Images extraites des projets : To climb Copenhagen sky, Copenhague, Danemark, 2008 / Villa la Sousta, Hyères, France, 2003-2006
 

- des fois les frontières habitées Il s’agit de reconsidérer les limites urbaines, lisières et barrières à la fois physiques et virtuelles (autoroutes, voies ferrées, etc…). Ne pas systématiquement chercher à les effacer mais à contrario chercher parfois à tirer profit de leurs propriétés, à les transformer en lieu, en centre liant capable d’attirer et de réunir les habitants.

Images et vidéo extraites du projet : Ecocité Descartes, Champs-sur-Marne, France, 2015
 

- des fois l’interstice Vivre l’invivable ou voir l’invisible. La réalité que nous percevons n’est qu’une partie du réel. Des outils issus des nouvelles technologies nous permettent et nous permettront de percevoir plus ou mieux (réalité augmentée). Ceci demande de concevoir simultanément l’architecture physique et numérique des nouveaux espaces ; de partitionner le réel en diverses couches de réalité superposées combinant informations, espaces et individus. Une bonne organisation des relations ou des connexions permet aux usagers de mieux appréhender toutes les propriétés accessibles (concernant des lieux ou des habitants) en fonction de leurs besoins et de leurs désirs (propriétés climatiques, affluence d’un espace, usage, informations sur la circulation, les habitants etc).
Parallèlement ou à l’opposé, il est nécessaire de concevoir des échappatoires, des creux (des vides) au cœur des réseaux de nos villes. Il s’agit de toujours penser la connexion avec son corollaire la déconnexion.

Images et vidéo extraites du projet : Ecocité Descartes, Champs-sur-Marne, France, 2015 / Interstices urbains, Kaohsiung, Taiwan, 2013
 

- des fois la ville convertible Ce tableau invite à se questionner sur la résilience de nos villes. Avec les changements climatiques, vagues de chaleurs et de froid s’amplifient, se multiplient et s’allongent. La ville doit être capable de s’adapter à une diversité de typologies de climat car ce qui est efficace en hiver est souvent contre-productif en été et vice-versa.

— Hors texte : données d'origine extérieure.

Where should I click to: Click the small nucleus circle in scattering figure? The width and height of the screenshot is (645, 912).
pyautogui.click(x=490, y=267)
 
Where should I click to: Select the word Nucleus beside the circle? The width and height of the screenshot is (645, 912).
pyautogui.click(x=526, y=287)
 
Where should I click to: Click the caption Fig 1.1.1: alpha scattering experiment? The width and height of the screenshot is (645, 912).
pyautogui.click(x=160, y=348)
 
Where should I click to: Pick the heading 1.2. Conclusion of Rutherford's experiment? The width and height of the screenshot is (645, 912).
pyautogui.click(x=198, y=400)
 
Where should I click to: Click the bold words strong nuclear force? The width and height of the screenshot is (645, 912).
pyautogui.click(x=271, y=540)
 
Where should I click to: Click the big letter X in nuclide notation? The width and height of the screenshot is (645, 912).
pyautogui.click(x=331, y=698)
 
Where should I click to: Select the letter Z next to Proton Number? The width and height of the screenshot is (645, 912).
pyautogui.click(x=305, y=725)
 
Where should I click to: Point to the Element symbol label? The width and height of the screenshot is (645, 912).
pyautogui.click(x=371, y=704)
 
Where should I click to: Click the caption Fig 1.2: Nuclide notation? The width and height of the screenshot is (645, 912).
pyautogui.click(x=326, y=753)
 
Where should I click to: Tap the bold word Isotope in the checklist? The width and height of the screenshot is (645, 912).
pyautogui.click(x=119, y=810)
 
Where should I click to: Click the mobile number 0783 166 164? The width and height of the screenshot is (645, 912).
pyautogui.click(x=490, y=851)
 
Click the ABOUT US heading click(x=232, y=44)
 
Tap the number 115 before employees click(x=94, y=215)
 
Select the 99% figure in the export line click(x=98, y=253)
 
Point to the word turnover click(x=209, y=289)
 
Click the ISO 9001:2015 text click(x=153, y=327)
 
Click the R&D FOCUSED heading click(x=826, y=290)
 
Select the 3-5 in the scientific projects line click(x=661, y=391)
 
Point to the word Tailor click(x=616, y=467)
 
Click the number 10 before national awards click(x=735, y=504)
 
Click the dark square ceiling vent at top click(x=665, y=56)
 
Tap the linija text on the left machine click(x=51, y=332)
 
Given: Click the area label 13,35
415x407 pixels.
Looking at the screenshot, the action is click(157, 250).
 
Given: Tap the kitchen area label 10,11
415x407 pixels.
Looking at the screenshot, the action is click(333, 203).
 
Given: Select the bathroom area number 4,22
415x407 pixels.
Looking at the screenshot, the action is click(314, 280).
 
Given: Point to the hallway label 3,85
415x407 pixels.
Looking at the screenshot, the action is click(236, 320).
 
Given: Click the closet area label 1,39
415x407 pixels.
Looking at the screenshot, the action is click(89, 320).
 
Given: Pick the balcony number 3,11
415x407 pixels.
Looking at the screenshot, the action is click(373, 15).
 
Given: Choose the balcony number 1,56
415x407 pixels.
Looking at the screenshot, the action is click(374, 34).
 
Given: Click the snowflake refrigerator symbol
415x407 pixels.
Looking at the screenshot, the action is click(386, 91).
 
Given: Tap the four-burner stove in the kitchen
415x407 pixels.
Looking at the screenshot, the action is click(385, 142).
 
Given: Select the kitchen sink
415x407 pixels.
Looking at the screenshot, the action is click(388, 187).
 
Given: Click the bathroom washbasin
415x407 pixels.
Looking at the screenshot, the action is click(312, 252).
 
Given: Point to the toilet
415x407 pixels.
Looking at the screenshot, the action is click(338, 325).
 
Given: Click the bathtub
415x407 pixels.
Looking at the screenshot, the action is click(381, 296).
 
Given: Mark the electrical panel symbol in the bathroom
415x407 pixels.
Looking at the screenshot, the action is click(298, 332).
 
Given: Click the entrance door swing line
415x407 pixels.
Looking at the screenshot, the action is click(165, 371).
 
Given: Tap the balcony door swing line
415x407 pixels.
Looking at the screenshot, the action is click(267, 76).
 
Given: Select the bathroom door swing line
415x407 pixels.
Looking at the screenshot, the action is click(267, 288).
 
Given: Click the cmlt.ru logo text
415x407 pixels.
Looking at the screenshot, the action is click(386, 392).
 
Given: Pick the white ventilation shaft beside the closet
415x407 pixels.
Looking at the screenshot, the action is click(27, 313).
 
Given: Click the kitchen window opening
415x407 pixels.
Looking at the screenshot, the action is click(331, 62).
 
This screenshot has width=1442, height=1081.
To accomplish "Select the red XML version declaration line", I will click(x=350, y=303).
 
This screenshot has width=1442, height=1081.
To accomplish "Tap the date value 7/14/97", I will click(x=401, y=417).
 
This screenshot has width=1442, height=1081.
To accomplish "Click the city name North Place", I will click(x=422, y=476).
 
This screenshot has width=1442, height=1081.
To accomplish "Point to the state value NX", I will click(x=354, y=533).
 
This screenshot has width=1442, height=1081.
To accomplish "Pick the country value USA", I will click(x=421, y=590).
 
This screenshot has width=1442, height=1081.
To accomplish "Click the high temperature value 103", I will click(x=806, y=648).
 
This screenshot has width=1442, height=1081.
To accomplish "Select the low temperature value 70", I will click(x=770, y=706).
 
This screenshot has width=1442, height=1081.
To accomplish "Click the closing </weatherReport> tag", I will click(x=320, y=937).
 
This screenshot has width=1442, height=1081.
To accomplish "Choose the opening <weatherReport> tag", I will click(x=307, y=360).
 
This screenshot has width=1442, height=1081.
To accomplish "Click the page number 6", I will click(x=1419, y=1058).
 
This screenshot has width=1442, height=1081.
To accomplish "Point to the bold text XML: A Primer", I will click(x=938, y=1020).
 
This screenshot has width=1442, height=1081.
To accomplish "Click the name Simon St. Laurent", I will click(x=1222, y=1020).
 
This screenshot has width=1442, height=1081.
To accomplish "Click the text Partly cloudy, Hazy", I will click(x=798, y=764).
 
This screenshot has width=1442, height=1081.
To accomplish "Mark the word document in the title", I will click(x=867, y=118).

Pour cela, la flexibilité est une des clés : le roseau qui se plie résiste mieux à la tempête que le chêne. L’adaptation pourrait consister à concevoir des systèmes mobiles ou amovibles, c’est-à-dire automatisés ou nécessitant des interventions humaines permettant de transformer physiquement un bâtiment sur de courtes ou de longues durées (de quelques heures à une saison). Par exemple couvrir certaines parties des rues pendant l’été serait une des réponses à la protection des villes contre les fortes chaleurs.
Cette proposition participe à la multiplication et la diversification des micro-climats urbains qui me semble être une action essentielle pour produire du bien-être pour tous, tout en répondant à la variété des conséquences du changement climatique.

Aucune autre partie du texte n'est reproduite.